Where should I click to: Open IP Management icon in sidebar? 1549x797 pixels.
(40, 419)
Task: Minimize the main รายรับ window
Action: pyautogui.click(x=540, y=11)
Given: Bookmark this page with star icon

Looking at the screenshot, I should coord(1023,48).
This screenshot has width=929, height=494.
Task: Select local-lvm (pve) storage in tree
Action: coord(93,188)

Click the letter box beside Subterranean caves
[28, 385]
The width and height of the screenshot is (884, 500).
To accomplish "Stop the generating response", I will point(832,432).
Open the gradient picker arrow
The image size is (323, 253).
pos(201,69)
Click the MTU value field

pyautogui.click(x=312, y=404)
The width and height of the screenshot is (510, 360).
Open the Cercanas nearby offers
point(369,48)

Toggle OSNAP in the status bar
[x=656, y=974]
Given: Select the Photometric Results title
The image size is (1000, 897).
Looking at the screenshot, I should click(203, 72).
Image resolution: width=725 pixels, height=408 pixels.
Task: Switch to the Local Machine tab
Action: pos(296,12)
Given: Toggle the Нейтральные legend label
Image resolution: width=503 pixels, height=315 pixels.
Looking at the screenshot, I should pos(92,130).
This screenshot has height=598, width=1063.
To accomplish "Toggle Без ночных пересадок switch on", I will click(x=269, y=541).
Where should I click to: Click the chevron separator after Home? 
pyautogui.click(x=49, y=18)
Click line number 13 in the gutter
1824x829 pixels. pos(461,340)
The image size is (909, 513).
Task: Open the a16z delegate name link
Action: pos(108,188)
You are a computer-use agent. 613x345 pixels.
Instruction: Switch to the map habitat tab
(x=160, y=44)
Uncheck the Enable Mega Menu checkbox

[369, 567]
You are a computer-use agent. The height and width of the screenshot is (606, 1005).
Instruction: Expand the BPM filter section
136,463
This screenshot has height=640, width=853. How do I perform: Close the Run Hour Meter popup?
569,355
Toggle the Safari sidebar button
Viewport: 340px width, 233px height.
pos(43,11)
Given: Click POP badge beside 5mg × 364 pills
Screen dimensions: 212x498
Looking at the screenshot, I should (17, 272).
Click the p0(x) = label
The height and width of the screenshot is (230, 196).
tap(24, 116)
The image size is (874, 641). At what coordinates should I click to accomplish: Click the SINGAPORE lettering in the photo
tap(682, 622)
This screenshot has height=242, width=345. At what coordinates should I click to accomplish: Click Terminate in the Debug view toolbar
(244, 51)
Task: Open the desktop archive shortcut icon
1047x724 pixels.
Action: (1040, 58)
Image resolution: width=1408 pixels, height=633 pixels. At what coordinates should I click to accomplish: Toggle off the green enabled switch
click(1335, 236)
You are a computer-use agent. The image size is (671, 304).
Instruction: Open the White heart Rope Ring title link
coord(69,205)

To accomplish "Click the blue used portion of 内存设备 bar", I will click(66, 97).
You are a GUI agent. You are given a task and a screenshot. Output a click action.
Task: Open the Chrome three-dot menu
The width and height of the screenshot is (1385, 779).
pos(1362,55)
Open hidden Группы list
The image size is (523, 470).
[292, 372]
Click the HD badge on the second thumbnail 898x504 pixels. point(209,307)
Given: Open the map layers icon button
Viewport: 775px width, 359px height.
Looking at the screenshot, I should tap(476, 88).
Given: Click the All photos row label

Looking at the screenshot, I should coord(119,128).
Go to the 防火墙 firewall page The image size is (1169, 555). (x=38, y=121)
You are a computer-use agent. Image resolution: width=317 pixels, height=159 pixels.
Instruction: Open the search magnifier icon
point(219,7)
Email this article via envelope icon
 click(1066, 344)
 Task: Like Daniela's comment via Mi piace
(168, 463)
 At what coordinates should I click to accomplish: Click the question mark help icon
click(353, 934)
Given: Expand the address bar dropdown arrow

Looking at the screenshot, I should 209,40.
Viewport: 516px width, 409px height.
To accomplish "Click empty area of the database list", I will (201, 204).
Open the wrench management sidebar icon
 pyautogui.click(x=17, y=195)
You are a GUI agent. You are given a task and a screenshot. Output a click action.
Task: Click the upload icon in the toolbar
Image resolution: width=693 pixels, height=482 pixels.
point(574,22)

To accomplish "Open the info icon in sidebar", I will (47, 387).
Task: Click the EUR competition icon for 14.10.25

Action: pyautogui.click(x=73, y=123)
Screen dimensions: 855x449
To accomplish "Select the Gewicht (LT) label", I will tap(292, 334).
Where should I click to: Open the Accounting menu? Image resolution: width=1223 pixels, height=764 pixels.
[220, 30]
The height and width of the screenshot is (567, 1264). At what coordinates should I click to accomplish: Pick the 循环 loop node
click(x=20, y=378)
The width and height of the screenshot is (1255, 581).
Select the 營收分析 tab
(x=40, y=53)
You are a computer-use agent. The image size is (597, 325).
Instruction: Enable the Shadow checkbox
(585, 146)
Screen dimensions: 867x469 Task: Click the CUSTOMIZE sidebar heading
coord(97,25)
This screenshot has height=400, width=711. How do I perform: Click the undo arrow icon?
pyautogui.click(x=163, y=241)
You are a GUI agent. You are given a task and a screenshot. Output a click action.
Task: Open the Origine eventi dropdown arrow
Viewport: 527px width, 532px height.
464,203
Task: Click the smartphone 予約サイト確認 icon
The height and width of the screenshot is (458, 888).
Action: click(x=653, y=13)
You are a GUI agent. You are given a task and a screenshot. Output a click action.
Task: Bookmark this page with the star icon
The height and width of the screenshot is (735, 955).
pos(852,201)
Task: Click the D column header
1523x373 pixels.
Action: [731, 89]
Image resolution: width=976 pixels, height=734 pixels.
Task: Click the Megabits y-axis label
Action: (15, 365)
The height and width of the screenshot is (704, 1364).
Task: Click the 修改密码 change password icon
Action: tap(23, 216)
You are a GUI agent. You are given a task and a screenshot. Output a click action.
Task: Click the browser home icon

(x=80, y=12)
------------------------------
**Written exercise**.
Identify every line in the listing above that contains the word "label", matching case exactly, and copy each of those lines.

**Exercise answer**.
Given: Toggle the Нейтральные legend label
Click the p0(x) = label
Given: Click the All photos row label
To accomplish "Select the Gewicht (LT) label", I will tap(292, 334).
Task: Click the Megabits y-axis label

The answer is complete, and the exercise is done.